The viability of each disk was assessed by incubating the tissues for 3 hours with MTT solution at 37 °C in an incubator with 5 % CO2 protected from light. The precipitated formazan crystals were then extracted using acidified isopropanol and quantified spectrophotometrically.

PBS and 5 % (w/v) Sodium Dodecyl Sulphate (SDS) solution treated epidermis were used as negative and positive controls, respectively (three units / control). Two additional disks were used to provide an estimate of colour contribution (NSCliving) from the test material. For each treated tissue, the viability was expressed as a % relative compared to the negative control. If the mean relative viability after 15 minutes exposure and 42 hours post incubation is less or equal (≤) to 50 % of the negative control, the test material is considered to be irritant to skin.

Following exposure to the test material, the mean cell viability was 103.1 % compared to the negative control. This is above the threshold of 50 %, therefore the test material was considered as being non-irritant to skin. The experiment met the validity criteria, therefore the study was considered to be valid.

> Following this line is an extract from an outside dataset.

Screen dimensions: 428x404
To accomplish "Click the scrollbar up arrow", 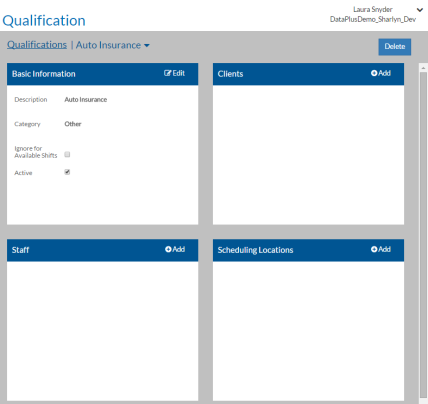I will click(423, 68).
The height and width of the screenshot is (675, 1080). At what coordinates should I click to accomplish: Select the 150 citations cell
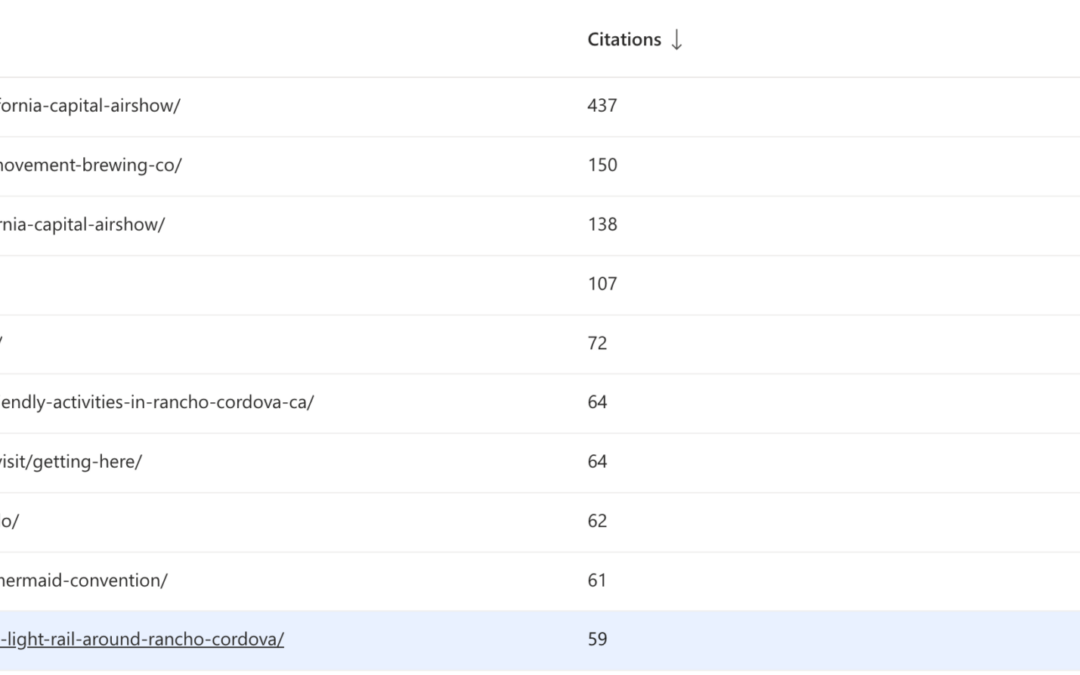(x=602, y=165)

In conclusion, under the conditions of this study the results indicate that the test material is non-irritant to skin (No Category based on the skin corrosivity test), UN GHS Classification: Non-classified.

Eye Irritation

The potential of the test material to cause eye irritation was determined in accordance with the standardised guidelines OECD 438 and EU Method B.48, under GLP conditions using the isolated chicken eye. The study was awarded a reliability score of 1 in accordance with the criteria set forth by Klimisch et al. (1997).

After the zero reference measurements, the eye was held in horizontal position and 30 mg test item was applied onto the centre of the cornea in such a way that the entire surface of the cornea was covered. After 10 seconds, the surface was rinsed with physiological saline. Positive control eyes were treated with 30 mg powdered Imidazole. The negative control eye was treated with 30 μL of physiological saline (0.9 % (w/v) NaCl solution). In the study, three test material treated eyes, three positive control treated eyes and one negative control treated eye were examined.

The results from all eyes used in the study met the quality control standards. The negative control and positive control results were within the historical control data range in experiment. Thus, the experiment was considered to be valid.

Experiment I: No significant corneal swelling (mean ≤ 5 %) was observed during the four-hour observation period on test material treated eyes. Slight cornea opacity change (severity 0.5 or 1) was observed on three eyes. Fluorescein retention change (severity 0.5) was noted on three eyes. Minimal amount of test item was stuck on all cornea surfaces after the post-treatment rinse. The cornea surfaces were cleared at 120 minutes after the post-treatment rinse.

Experiment II: No significant corneal swelling (mean ≤ 5 %) was observed during the four hour observation period on test material treated eyes. No cornea opacity change was observed on three eyes. Fluorescein retention change (severity 0.5) was noted on two eyes. Minimal amount of test material was stuck on two cornea surfaces after the post-treatment rinse. The cornea surfaces were cleared at 120 minutes after the post-treatment rinse.

Under the conditions of the study the test material is not irritating to the eye.

Justification for classification or non-classification

In accordance with the criteria for classification as defined in Annex I, Regulation (EC) No 1272/2008, the substance does not require classification with respect to skin corrosion or eye irritation.